Exercise brief:
Which lines below contain the word "computer"? Copy each one.

Available data:

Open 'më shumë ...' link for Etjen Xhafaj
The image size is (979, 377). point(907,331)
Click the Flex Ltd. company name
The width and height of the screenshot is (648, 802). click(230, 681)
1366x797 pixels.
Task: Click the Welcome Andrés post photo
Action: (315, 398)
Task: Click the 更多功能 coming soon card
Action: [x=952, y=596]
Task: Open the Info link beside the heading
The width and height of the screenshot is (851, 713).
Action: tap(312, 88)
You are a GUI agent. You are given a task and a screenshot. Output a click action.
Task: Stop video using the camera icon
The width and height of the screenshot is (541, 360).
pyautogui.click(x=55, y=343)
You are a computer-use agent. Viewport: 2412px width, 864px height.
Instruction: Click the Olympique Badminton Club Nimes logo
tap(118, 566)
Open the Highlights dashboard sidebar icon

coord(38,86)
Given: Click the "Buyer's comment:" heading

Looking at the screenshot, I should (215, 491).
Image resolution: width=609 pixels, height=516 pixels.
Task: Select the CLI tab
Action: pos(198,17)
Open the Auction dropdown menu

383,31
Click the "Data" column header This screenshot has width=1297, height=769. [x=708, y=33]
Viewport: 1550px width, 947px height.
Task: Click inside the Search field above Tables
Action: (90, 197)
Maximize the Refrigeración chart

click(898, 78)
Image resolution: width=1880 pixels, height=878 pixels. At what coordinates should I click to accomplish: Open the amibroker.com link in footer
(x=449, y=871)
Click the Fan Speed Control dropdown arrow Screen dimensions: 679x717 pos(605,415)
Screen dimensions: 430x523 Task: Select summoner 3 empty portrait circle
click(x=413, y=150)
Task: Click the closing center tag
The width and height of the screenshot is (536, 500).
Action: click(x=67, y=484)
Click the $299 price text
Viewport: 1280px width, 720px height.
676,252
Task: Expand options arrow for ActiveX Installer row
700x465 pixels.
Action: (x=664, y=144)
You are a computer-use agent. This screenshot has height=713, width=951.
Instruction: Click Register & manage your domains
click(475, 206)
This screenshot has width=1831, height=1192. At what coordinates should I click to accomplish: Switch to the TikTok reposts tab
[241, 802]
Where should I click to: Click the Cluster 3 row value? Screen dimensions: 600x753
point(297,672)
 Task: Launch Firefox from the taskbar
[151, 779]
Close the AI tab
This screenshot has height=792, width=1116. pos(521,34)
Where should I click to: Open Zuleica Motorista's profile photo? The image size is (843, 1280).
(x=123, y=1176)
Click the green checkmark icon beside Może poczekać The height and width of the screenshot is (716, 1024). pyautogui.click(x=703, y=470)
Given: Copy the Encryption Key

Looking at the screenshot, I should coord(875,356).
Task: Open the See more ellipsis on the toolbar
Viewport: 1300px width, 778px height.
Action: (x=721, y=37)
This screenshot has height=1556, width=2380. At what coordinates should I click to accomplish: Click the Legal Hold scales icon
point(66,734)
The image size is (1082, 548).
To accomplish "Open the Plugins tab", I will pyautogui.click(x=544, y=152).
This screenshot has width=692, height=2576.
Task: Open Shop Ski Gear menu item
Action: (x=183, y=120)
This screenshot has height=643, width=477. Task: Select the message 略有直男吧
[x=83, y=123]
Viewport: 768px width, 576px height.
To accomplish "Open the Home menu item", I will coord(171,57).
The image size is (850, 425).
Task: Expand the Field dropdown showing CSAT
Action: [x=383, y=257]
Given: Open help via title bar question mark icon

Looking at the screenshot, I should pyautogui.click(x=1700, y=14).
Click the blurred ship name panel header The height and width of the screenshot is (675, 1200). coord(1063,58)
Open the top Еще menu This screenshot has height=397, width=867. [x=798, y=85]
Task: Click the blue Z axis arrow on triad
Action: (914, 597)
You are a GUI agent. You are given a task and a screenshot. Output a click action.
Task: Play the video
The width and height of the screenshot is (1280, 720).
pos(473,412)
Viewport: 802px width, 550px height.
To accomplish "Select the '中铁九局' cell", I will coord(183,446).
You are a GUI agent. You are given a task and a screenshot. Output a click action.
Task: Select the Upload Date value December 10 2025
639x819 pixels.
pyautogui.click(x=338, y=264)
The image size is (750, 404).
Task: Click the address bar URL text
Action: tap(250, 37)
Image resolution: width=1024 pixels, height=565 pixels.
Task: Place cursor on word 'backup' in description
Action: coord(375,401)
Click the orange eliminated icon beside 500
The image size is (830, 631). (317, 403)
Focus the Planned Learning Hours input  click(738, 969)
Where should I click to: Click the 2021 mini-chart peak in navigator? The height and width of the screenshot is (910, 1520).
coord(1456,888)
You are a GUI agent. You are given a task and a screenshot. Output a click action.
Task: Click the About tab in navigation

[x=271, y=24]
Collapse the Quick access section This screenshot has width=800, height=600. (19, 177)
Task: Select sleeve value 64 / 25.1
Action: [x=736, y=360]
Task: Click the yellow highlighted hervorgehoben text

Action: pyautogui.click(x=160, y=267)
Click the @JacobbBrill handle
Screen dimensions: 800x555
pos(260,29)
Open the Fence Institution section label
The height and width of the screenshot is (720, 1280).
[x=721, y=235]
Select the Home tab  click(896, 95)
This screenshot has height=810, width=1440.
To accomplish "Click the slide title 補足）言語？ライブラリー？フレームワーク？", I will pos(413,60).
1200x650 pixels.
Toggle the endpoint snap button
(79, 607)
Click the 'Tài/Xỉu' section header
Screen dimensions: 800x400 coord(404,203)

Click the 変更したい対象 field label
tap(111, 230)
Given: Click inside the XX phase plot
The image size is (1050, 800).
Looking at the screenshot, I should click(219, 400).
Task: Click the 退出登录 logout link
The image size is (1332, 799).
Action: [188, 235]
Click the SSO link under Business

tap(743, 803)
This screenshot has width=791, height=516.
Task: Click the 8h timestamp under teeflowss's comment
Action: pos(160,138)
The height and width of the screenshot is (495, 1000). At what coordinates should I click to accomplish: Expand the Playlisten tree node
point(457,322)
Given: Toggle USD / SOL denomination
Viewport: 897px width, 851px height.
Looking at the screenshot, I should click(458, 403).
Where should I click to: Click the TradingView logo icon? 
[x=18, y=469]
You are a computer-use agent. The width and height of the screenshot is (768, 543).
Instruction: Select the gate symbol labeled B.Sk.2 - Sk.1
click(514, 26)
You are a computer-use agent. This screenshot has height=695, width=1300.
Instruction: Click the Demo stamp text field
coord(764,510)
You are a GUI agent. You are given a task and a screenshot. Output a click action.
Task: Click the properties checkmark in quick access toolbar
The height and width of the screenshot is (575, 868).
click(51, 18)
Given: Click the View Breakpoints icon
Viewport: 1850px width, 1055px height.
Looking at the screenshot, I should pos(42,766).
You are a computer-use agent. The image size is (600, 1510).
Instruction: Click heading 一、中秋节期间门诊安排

Exercise solution:
You are a computer-use agent. Viewport: 2412px width, 864px height.
You are a computer-use agent. This screenshot has height=713, width=951.
You are a computer-use agent. The width and height of the screenshot is (768, 543).
You are a computer-use agent. This screenshot has height=695, width=1300.
You are a computer-use agent. The image size is (600, 1510).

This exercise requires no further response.